Now, this system works quite well for exchanges between two people, but usually it's too complex as soon as more people, more goods and longer distances are involved. Also a barter system may also reach its limits when only two people involved in this exchange. Let's say you have a large amount of berries and you want someone to exchange them for some gold. Well, if both parties want any other items offered by the person, that's the deal. But if not, things can actually get pretty complicated. So why do we need money? Well, if we kept the barter system we would have started to encounter problems. One of those problems would have been efficiency. Human history has seen a lot of manifestations of the idea of exchanging one commodity for another. A nimal hides, salt, seashells, gemstones, grains and even precious metals. The list really goes on and on, and all of them have been used to exchange one valuable item for another. But it doesn't really work in today's world. If I want the latest iPhone, but you'd like a round of drinks at the bar and we aren't willing to trade.
To tackle this problem, p eople invented money. Now, at this point, we're not talking about coins or paper money as we know it, but anything that was considered to have a store of value in which all parties involved in the exchange agree that they can be exchanged for another item also thought to be valuable. So you see, money is this useful tool that can be used to exchange value between two people. If we break it down, money can best be described as a medium of exchange. In this quick fire round I run through the characteristics of money.

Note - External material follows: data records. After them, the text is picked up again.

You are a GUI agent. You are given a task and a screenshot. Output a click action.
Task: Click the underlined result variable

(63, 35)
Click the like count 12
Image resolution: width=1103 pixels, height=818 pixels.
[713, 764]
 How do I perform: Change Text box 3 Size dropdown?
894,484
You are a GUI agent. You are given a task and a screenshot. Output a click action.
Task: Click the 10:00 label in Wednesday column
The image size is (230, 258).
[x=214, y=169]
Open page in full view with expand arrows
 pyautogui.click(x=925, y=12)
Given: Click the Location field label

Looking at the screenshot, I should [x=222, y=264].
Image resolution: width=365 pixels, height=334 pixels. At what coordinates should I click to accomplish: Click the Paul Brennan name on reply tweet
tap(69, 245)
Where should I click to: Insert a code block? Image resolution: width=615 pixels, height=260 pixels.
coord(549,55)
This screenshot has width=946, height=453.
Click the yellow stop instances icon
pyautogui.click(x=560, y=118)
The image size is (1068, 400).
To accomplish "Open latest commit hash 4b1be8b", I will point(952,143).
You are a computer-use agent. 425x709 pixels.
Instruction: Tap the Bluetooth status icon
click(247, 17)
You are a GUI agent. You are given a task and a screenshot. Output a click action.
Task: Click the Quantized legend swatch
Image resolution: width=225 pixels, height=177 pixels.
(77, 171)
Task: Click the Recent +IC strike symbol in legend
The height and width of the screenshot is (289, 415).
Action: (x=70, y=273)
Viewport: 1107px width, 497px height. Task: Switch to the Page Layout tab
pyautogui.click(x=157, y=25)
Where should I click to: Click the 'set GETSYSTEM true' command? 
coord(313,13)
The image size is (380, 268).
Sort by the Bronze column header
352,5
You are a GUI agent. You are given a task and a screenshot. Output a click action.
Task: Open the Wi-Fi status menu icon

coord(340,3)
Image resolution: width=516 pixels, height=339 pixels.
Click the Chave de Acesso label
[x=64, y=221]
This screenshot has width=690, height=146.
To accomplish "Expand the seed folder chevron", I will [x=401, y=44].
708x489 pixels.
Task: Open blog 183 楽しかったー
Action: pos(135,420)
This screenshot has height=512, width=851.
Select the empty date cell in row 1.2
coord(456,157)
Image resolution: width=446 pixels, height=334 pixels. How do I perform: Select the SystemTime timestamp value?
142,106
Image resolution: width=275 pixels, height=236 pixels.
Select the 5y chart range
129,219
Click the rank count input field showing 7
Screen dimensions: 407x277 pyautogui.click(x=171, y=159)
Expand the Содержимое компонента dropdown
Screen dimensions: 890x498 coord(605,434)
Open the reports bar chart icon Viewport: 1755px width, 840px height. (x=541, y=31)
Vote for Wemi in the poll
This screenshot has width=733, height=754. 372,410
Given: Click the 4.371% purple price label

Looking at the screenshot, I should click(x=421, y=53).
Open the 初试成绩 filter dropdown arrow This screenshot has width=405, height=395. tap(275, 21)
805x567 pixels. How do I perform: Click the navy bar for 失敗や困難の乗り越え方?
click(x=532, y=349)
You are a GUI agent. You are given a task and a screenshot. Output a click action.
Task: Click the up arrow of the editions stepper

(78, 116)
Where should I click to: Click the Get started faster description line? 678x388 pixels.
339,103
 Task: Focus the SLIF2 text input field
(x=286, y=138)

I'd like you to actually think of one medium of exchange. It could be gold, the euro or even Bitcoin, and just see how many of these characteristics you can identify. First up: medium of exchange for commercial transactions involving goods, services and labour. Secondly, it has to have a store of value. Money has to be used as a store of value until it's needed. That means it also needs to be trust that money will retain its value. Third, it has to be easily moved around and exchange with other currencies. For instance, one country in the Pacific Ocean actually used to use limestones as official currency before they started using the US dollar. Now, one of these issues would actually be that the stone would often weigh more than a car making moving them around really challenging. Now, money is immutable and durability is really important. Thanks to the stateness of money, it can be used until new supply is printed to replace the old supply. Divisibility is also really important. Money has to be divisible. It's available in smaller increments for the exchange of things varying in value. Imagine if you wanted to buy one small pack of gum, but you could only use a 50 euro note.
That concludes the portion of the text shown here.